Para abordar los problemas de convivencia escolar es necesario aclarar que en la cotidianidad de la escuela / liceo, no todo lo que ocurre puede ser llamado violencia, agresión o bullying. En tal sentido, es conveniente comprender que en todo ser humano existe una cuota de agresividad natural, que es de orden instintivo, como una defensa ante una situación de riesgo, lo que se diferencia de una agresión desmedida o calculada para provocar daño a otro; a esto último, lo llamamos violencia.
En el ámbito escolar, muchas veces los niños, niñas y jóvenes responden con cierto grado de agresividad a molestias pasajeras de sus compañeros ya sean de orden físico (un empujón, un manotazo) o de orden verbal (una mala palabra, una broma con doble sentido). En la mayoría de los casos no hay intención de causar daño ni alcanza a constituir un conflicto; es parte de la vida habitual de niños, niñas y jóvenes en pleno desarrollo físico, psíquico, emocional e intelectual.

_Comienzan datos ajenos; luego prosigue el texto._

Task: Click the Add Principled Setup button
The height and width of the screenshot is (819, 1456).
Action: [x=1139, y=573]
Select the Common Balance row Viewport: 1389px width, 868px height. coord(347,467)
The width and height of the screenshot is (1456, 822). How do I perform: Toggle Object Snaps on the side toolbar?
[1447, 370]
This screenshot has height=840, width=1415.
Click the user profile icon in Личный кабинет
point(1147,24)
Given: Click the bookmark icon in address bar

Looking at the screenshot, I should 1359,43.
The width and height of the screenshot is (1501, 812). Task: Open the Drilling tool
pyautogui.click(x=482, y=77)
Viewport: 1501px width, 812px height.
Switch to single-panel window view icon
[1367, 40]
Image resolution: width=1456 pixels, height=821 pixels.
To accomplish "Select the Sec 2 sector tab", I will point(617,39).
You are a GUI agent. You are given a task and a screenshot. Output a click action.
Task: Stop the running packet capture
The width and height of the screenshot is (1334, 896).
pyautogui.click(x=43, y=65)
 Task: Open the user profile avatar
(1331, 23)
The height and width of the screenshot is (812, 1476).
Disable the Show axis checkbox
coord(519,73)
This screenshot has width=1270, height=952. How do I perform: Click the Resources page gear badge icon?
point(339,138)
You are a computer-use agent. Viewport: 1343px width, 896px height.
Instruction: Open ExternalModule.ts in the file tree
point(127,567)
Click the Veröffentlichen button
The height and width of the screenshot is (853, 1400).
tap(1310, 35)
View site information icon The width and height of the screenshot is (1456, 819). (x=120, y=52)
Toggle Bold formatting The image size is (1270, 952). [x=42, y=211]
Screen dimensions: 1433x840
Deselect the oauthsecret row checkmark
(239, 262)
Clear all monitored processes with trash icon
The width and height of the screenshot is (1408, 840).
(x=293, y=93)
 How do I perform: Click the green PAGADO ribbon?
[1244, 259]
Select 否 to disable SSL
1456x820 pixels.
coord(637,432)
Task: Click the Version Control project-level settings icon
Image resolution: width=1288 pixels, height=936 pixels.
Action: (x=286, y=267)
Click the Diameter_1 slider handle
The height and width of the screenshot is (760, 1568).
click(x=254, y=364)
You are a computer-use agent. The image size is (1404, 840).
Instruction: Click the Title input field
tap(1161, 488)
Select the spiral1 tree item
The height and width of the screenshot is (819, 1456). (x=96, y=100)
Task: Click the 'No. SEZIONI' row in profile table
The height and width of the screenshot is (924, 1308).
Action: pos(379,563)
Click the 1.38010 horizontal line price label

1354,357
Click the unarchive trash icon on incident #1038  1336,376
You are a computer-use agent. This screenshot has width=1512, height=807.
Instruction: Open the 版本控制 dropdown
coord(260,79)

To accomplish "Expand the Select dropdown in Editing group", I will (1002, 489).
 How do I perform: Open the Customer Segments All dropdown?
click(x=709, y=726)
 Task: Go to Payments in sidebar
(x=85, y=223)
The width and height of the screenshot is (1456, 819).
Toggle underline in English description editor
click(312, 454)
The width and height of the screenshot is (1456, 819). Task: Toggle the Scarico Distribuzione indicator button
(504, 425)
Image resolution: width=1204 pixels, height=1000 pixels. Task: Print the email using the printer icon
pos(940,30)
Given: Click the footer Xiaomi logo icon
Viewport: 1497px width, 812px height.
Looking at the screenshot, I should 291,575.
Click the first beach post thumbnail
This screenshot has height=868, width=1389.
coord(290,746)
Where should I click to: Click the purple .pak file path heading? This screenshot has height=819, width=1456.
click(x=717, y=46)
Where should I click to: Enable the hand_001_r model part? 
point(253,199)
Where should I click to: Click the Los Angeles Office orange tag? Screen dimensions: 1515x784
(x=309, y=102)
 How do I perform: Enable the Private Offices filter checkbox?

La agresividad tiene una base natural que no debe ser eliminada sino encausada, educada y formada conforme a principios y valores. El conflicto, es un hecho social imposible de erradicar, porque en todo grupo humano siempre habrá intereses diferentes: algunos semejantes, otros complementarios y otros sencillamente opuestos. No pensamos igual, tenemos diferentes visiones de la vida y de la sociedad, diferentes percepciones de lo que es mejor para unos y para otros; por eso surgen los conflictos: por diferencia de intereses. Un conflicto mal resuelto o no resuelto habitualmente deriva en actos de violencia. En este sentido, la capacidad de diálogo, de escucha verídica de los argumentos e ideas del otro, la empatía y la mediación, son mecanismos que ayudan a resolver conflictos pacíficamente.